The microorganisms were suspended, in a pure culture, in a Mueller Hinton broth tube and incubated aerobically for 1–2 h at 35 ± 2 °C. The inoculum concentration was adjusted to a 0.5 McFarland standard. Then, the broth culture was spread on Mueller Hinton Agar by streaking a sterile swab over the entire agar surface. A spot of 10 μL of the sample was added. Each test was carried out in duplicate for reproducibility. A negative and positive control was performed for each test. The plates were incubated under aerobic conditions for 18–24 h at a temperature of 35 ± 2 °C. Only the Lactobacillus gasseri needed a longer time of incubation, corresponding, in details, to the overnight culture for the inoculum and 48 h for the lecture.

The antimicrobial activities of both amoxicillin and paracetamol were tested against all the selected strains using the Agar Disk Diffusion Assay. All the experiments were performed in aseptic conditions under a laminar airflow cabinet, providing two replicates for each strain used. The inhibition zone diameter for any antimicrobial category selected was measured and expressed in millimeters.

4. Conclusions

Pharmaceutical compounds that are not completely metabolized, along with their by-products, predominantly excreted in urine and feces, are released in urban wastewater, causing potential (eco-) toxicological risks. To address this important environmental problem, Chitosan/Ag/TiO₂ 3D printed scaffolds were proposed as promising nanocomposite materials for photocatalytic degradation under the UV–Vis irradiation of AMX and PAM as target systems.

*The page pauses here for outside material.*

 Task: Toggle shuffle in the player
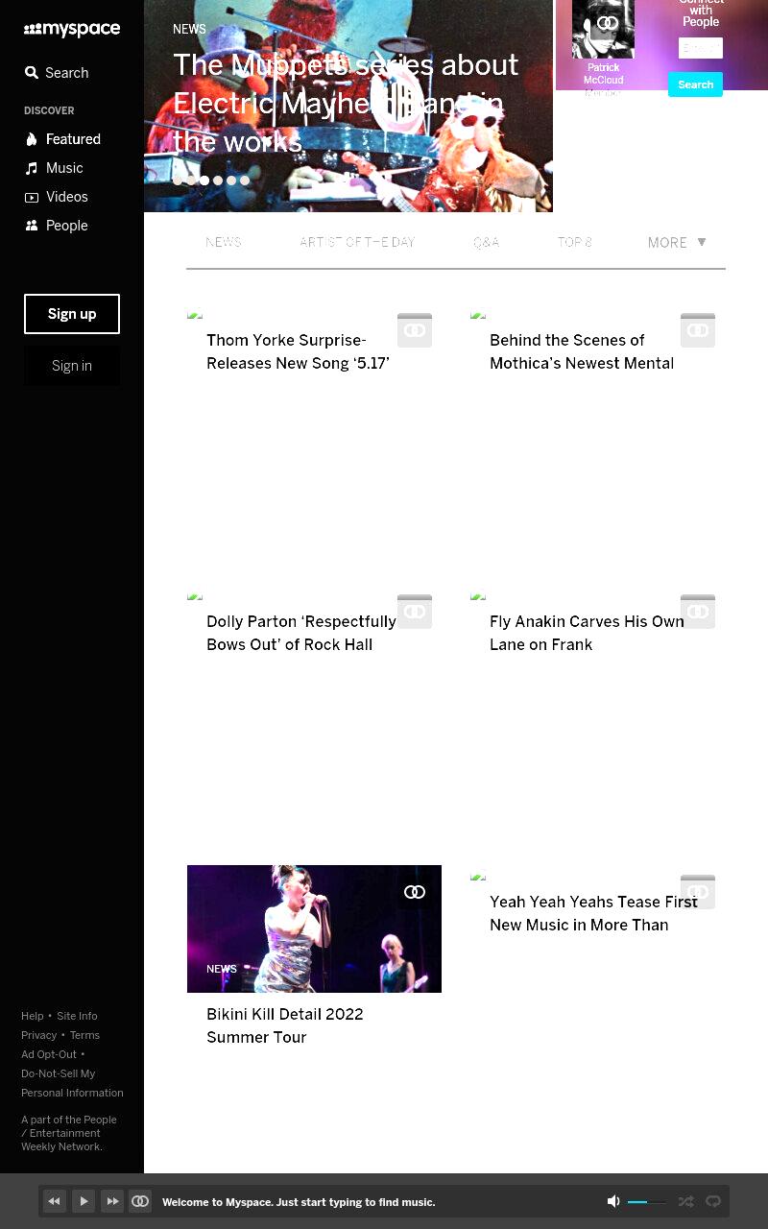coord(685,1201)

The Ag/TiO₂ embedding in Chitosan 3D scaffolds enhances the adsorption of drugs on the catalysts, improving their photocatalytic efficiency and allowing for the separation of the photocatalyst from the polluted solution. The 3D printing technology allows for the obtention of a matrix with defined and repeatable geometries.

The SEM images confirm the accurate geometry of the scaffold, which is characterized by a 3D structure made of a weave of filaments of about 100 μm, building a uniform lattice. The EDS elemental maps show Ag and Ti homogeneously dispersed into the chitosan matrix.

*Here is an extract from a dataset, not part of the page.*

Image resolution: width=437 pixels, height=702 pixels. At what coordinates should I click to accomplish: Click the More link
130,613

The adsorption of pharmaceuticals on scaffolds rapidly reaches the equilibrium, and high uptakes were observed on the CS/Ag_xx/TiO₂ scaffolds. The adsorption kinetics of all the PhCs adsorbed on the chitosan and nanocomposite scaffolds fit well with the pseudo-second order model.

All of the catalysts show good photocatalytic activity in the PhC degradation, and the addition of Ag provides the maximum efficiency for CS/Ag₁₀₀/TiO₂.

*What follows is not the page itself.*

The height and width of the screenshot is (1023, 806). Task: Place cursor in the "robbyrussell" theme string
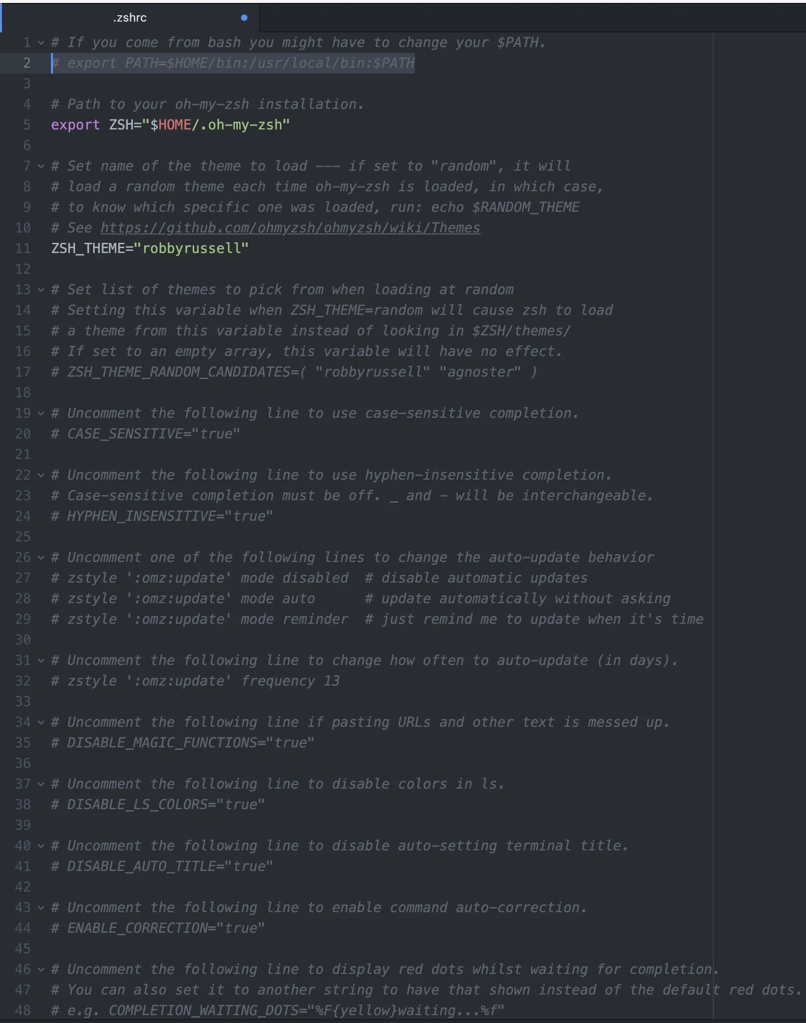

The photocatalytic degradation kinetics of AMX onto all the scaffolds are better described by PZO_pht, while PAM follows a more common PFO_pht. Interestingly, for the photodegradation of AMX/PAM on the CS/Ag_xx/TiO₂, two PZO_pht kinetics in different time intervals are observed, probably due to the different degradation rates for the two drugs.

The LC–MS analysis of AMX and PAM during photocatalysis indicates the formation of several intermediate compounds. When PAM and AMX are mixed, a competition in the residual products due to the photodegradation process occurs, favoring the PAM degradation.

After the photodegradation process, for all the PhC residual products, one observes the inactivation of the biocidal activity against the tested strains.

The incorporation of nanoparticles on reusable 3D scaffolds can provide interesting industrial applications of HPCs for wastewater cleaning from emerging contaminants.